───── Given records
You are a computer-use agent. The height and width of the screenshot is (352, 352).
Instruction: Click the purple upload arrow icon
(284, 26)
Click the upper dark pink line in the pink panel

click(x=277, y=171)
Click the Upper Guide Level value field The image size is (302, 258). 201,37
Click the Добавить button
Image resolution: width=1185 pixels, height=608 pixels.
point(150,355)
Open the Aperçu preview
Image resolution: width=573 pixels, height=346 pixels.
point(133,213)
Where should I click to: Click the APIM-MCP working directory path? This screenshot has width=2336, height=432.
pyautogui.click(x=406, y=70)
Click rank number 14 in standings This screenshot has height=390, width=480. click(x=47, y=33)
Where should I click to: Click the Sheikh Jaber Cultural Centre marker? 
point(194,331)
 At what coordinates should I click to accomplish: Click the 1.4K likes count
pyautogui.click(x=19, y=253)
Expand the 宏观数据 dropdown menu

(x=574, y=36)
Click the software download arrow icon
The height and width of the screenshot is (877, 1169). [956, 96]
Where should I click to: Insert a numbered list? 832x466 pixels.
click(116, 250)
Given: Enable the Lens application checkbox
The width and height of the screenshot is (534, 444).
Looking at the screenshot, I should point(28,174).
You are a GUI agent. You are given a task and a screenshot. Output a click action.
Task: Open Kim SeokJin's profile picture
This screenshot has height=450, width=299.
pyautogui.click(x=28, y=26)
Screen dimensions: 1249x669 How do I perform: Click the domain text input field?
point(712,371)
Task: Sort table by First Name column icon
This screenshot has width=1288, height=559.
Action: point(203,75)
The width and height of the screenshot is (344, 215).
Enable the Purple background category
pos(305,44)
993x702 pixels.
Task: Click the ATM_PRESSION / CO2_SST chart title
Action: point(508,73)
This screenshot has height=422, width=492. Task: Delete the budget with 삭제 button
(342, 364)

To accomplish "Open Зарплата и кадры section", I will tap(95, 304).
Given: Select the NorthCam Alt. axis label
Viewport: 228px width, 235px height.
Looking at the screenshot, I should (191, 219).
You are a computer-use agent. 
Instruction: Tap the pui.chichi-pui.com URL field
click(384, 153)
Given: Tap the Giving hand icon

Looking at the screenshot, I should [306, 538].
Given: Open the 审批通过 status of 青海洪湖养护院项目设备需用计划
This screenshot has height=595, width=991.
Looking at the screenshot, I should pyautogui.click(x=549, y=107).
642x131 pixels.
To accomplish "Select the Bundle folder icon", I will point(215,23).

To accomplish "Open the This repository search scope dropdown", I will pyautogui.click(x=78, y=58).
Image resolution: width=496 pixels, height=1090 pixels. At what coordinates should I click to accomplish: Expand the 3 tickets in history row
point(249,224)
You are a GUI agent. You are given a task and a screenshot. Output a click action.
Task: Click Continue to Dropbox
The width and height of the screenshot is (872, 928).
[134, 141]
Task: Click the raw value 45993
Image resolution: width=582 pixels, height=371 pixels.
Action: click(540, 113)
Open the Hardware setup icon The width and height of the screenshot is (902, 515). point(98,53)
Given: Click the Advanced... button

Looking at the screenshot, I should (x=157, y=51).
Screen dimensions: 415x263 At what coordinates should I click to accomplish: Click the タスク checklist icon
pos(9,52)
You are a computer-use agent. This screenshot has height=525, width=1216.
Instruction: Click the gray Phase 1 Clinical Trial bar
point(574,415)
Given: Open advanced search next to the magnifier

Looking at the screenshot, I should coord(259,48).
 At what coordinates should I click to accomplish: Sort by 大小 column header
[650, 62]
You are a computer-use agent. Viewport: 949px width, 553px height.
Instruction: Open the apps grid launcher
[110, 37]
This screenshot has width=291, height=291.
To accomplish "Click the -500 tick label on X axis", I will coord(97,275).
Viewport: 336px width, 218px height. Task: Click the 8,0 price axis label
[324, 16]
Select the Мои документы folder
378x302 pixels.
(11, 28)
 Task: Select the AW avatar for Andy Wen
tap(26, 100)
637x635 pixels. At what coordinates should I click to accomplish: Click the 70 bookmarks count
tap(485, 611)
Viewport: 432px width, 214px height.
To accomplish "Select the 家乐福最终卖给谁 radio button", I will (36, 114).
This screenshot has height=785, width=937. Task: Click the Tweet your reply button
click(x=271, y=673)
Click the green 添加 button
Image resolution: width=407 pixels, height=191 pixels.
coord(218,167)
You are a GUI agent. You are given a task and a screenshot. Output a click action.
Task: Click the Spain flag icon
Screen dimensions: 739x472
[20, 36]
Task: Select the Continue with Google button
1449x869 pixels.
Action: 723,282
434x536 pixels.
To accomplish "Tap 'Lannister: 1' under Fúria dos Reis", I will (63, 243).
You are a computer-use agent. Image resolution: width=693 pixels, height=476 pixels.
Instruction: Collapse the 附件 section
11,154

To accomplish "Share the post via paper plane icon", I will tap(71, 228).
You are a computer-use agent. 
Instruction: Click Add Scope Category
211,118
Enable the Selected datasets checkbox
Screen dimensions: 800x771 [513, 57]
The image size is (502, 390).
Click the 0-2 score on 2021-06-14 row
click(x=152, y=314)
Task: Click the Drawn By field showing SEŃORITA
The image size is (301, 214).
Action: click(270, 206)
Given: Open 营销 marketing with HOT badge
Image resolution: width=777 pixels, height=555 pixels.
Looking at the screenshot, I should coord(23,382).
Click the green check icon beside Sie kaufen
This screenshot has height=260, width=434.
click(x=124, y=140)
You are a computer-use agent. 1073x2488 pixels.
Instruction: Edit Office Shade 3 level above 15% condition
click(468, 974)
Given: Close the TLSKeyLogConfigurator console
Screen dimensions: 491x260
──────────
* What is required
Check the data above and report how many lines include the word "will", using a bare number.

* Answer to this exercise
7